Kaspersky was given the PoC file directly through myself and F-Secure, they went ahead an patched this by adding a signature for the POC file, adding a PE header in front of a PDF file (with a PDF extension) still evades detection and the exploit still triggers when opening the file with Adobe. Thus the patch is flawed by design.

Thus the root cause is :

  • The PDF file is not parsed from the bottom to the top, it's important to support the format the same way the end-user application does.
  • The PDF magic byte (was) read from at static offset
  • Heuristics are apparently not good enough to detect simple shellcode in a PDF file
Kaspersky was given the sample directly through myself and F-Secure, they went ahead and silently patched this by adding a signature for the PoC file. After analysis the patch proved to be incomplete, by adding a PE header in front of a PDF file (with a PDF extension) detection is still evaded and the exploit still triggers when opening the file with Adobe.


A professional reaction to a vulnerability notification is a way to measure the maturity of a vendor in terms of security. Kaspersky is given a grace period of two (2) weeks to reply to my notifications. Failure to do so will result in details of all the other reported bugs be released in two (2) weeks.


III. Impact
The heuristics can be bypassed by a special formated PDF "container", this leads to the bypass of malicious PDF files, old or new. This is not a bypass that relies on archive structures but relies on evading certain
code paths in the av engine "through various means".

A general description of the impact and nature of AV Bypasses/evasions can be read at : http://blog.zoller.lu/2009/04/case-for-av-bypassesevasions.html

Note: Certain vendors confirmed this to bypass their engine at runtime.


IV. Timeline
DD/MM/YYYY

  • 15/05/2009 : Send proof of concept, description the terms under which I cooperate and the planned disclosure date.

    no reply (note - there where receipt acknowledgements (nothing more) for 2 other reports but not this one )

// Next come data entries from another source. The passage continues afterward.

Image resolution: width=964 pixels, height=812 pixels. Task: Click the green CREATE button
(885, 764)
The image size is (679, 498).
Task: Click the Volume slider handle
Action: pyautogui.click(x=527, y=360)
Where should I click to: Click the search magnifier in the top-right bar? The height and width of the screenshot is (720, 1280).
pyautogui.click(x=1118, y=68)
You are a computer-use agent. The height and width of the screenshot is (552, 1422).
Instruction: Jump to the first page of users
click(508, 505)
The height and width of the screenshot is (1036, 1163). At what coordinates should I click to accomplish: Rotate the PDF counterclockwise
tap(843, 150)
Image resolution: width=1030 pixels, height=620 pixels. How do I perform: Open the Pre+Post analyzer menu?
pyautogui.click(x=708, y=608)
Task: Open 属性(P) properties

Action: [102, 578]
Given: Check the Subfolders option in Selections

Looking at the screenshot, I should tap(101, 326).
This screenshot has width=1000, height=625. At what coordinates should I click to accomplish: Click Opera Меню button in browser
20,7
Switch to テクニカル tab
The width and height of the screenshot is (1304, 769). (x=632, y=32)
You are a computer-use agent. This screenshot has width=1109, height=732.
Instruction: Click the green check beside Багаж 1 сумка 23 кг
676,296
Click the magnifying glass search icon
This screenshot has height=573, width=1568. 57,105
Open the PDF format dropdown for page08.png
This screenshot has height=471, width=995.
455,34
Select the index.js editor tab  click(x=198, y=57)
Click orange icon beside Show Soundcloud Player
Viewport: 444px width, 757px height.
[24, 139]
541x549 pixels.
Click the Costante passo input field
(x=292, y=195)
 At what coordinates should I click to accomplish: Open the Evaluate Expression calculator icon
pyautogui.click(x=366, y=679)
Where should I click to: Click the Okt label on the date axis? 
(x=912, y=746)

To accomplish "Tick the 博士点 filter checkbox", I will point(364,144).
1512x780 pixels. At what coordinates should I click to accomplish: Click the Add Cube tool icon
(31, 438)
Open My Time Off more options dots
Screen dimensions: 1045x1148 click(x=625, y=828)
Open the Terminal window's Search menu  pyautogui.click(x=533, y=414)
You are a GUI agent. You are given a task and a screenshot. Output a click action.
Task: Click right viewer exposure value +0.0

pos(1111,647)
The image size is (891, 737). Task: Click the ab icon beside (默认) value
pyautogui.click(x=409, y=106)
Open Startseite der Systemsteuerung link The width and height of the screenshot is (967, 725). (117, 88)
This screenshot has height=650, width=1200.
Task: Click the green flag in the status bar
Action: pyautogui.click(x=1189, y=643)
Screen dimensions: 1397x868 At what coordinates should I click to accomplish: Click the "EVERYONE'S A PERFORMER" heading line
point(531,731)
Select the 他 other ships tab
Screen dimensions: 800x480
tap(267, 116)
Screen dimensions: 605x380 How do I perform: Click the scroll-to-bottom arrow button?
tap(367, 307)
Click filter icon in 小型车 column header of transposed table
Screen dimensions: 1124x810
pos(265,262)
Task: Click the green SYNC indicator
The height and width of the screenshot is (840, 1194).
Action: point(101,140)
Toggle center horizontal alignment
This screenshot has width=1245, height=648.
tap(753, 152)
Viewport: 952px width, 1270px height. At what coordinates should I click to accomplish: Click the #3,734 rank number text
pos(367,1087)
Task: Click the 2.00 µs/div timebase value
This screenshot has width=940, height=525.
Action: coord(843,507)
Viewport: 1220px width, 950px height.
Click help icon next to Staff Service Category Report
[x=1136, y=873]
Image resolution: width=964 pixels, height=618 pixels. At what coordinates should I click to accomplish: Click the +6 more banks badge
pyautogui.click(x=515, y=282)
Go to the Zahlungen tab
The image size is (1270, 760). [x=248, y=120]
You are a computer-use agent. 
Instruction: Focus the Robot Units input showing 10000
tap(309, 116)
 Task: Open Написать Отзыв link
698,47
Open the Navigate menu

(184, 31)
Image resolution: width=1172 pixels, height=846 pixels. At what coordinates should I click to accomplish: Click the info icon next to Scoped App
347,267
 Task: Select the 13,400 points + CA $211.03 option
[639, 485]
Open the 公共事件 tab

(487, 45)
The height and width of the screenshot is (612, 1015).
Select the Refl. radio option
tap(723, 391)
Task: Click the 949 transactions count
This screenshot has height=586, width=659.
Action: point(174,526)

  • xx/05/2009 : F-Secure sends the same sample to Kaspersky

  • 01/06/2009 : Re-sending the proof of concept, description the terms under which I cooperate and the planned disclosure date. No reply
  • 03/06/2009 : F-Secure informs me that the sample was submitted to Kaspersky

  • 03/06/2009 : Informed F-secure to communicate with Kaspersky and please ask them to reply to my notifications.

  • 03/06/2009 : Kaspersky Moscow visits my blog, searches for "AVP" and "Kaspersky". Obviously they received both reports.
    No reply

  • 04/06/2009 : I discovered that the PoC file is now detected by the latest Kaspersky update.
  • 04/06/2009 : Discovered that adding a few bytes evades the AV engine again
    +5minutes

  • 09/06/2009 : Release of this advisory on the blog, tweet. Hoping for any reaction prior to sending it to bugtraq et al.

  • 13/06/2009 : Release to Bugtraq et al and start of grace period.

  • 14/06/2009 : Kaspersky sends me an e-mail and promises to get back with updates.

    Note (in all fairness): Kaspersky US did acknowledge the receipt of 2 other bugs,however they couldn't provide any information or any reaction as Moscow simply didn't answer them.